Similarly, row3 is the reverse of row2. This means we can change the solution to this:

```n = list(range(10))
x = n[-5:]
y = n[:5]
s = slice(None,None,-1)
row1 = x[s] + y + x + y[s]
row2 = y[s] + x + y + x[s]
row3 = row2[s]
row4 = row1[s]
np.array([row1] * 5 + [row2] * 5 + [row3] * 5 + [row4] * 5)
```

And further simplify to this:

```n = list(range(10))
x = n[-5:]
y = n[:5]
s = slice(None,None,-1)
row1 = x[s] + y + x + y[s]
row2 = y[s] + x + y + x[s]
np.array([row1] * 5 + [row2] * 5 + [row2[s]] * 5 + [row1[s]] * 5)
```

But there’s more! If we think of the 10 rows represented by the duplicates of row1 and row2 as block1 (in green), and the remaining 10 rows as block2 (in red), we can see that block2 is just block1 rotated by 180 degrees. Spreadsheet row 2 is the reverse of spreadsheet row 21. Spreadsheet row 7 is the reverse of spreadsheet row 16, and so on.

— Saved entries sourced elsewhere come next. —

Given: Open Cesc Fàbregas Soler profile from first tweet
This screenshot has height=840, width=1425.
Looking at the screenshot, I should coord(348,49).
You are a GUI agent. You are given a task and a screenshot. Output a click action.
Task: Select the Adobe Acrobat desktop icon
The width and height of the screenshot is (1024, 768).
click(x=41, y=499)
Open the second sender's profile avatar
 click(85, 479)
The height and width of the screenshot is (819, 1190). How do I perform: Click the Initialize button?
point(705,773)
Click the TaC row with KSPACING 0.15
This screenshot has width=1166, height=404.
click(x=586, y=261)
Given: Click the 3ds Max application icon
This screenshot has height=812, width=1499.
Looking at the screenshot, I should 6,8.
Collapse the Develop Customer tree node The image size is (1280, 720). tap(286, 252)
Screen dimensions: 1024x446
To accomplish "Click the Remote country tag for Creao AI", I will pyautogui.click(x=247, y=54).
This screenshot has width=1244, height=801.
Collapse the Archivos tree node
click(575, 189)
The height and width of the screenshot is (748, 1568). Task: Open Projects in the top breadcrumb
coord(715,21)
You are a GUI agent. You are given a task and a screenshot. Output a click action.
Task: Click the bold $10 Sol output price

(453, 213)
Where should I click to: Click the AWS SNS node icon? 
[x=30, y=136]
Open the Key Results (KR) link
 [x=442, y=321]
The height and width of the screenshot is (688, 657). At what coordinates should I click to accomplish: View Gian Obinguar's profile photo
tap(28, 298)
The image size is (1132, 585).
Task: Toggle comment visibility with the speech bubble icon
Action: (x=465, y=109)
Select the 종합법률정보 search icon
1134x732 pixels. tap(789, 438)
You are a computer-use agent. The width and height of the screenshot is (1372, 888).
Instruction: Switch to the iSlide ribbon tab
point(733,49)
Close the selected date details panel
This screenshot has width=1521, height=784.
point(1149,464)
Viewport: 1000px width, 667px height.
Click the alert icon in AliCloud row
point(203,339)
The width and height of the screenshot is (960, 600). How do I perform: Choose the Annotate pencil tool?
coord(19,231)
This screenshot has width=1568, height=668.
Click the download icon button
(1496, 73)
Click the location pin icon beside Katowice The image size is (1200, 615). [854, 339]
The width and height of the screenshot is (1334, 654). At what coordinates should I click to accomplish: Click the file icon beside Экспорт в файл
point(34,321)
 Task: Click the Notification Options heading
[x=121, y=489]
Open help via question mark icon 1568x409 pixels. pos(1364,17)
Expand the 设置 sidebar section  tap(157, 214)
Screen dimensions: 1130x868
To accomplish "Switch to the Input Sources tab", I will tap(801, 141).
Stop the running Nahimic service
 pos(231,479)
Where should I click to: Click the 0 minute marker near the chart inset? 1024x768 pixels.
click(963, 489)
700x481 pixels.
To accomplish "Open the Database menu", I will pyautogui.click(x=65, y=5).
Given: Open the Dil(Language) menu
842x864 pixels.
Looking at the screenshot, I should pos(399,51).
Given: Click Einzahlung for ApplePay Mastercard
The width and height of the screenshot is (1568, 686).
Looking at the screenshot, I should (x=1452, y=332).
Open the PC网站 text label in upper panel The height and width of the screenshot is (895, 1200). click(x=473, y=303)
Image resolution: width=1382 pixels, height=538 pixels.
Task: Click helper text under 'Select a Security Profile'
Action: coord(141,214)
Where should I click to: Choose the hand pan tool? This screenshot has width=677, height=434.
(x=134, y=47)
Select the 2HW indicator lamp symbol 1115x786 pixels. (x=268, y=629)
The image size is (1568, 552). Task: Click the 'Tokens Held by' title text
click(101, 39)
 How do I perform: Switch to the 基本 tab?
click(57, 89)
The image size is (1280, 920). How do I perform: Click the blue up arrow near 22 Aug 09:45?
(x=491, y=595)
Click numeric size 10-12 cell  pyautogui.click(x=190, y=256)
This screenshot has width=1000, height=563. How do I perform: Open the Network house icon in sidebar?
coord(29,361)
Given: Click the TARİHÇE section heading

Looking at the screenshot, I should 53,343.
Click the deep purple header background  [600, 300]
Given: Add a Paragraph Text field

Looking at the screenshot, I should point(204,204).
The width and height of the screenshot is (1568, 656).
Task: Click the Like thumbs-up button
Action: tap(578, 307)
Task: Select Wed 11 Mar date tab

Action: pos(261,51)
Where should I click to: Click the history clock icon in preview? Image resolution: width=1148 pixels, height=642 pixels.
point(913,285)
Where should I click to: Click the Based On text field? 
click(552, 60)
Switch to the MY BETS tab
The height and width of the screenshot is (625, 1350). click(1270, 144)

Taking this into account, we can make further changes:

```n = list(range(10))
x = n[-5:]
y = n[:5]
s = slice(None,None,-1)
row1 = x[s] + y + x + y[s]
row2 = y[s] + x + y + x[s]
block1 = np.array([row1] * 5 + [row2] * 5)
block2 = np.rot90(block1, k=2)
np.vstack([block1,block2])
```

In the code above, block1 is creating the rows encased in the green box in the image above. block2 is using the np.rot90 function to take block1 and rotate it by 90 degrees twice (thus rotating it 180 degrees). np.vstack is then vertically stacking block1 and block2. This is slightly more concise:

```n = list(range(10))
x = n[-5:]
y = n[:5]
s = slice(None,None,-1)
row1 = x[s] + y + x + y[s]
row2 = y[s] + x + y + x[s]
block1 = np.array([row1] * 5 + [row2] * 5)
np.vstack([block1,np.rot90(block1, k=2)])
```

Things are looking more interesting, but there’s another change we can make to make the code marginally faster. The line creating block1 is using * 5 to repeat each of row1 and row2. But we don’t need to do that, because NumPy has a function called np.repeat which can achieve the same thing.

This:

```n = list(range(10))
x = n[-5:]
y = n[:5]
s = slice(None,None,-1)
row1 = x[s] + y + x + y[s]
row2 = y[s] + x + y + x[s]
print(np.repeat([[row1] + [row2]], 5, axis=1))
```

Prints this:

Note there are several sets of square brackets around the output. This is because there is a redundant length 1 dimension.

```n = list(range(10))
x = n[-5:]
y = n[:5]
s = slice(None,None,-1)
row1 = x[s] + y + x + y[s]
row2 = y[s] + x + y + x[s]
block1 = np.repeat([[row1] + [row2]], 5, axis=1)
print(f"Shape of block1={block1.shape}")
# Shape of block1=(1, 10, 20)
```

That first dimension can be removed with np.squeeze:

```block1 = np.squeeze(np.repeat([[row1] + [row2]], 5, axis=1))
print(f"Shape of block1={block1.shape}")
# Shape of block1=(10, 20)
```

As a final modification, let’s note that we can think of row1 as two segments:

1. x[s] + y
2. x + y[s]

And that row2 is the reverse of those segments, while keeping the segments in the same order. So as a final version of this code:

```n = list(range(10))
x = n[-5:]
y = n[:5]
s = slice(None,None,-1)
segment1 = x[s] + y
segment2 = x + y[s]
row1 = segment1 + segment2
row2 = segment1[s] + segment2[s]
block1 = np.squeeze(np.repeat([[row1] + [row2]], 5, axis=1))
np.vstack([block1,np.rot90(block1, k=2)])
```

## Summary

All of the different iterations of solutions to this challenge in this post run fast enough, but I have tested them and found that this last version is the fastest of the bunch, despite being the longest.

Thanks for sticking with me through this exploration of NumPy functions and remember: there’s no prize for shortest code!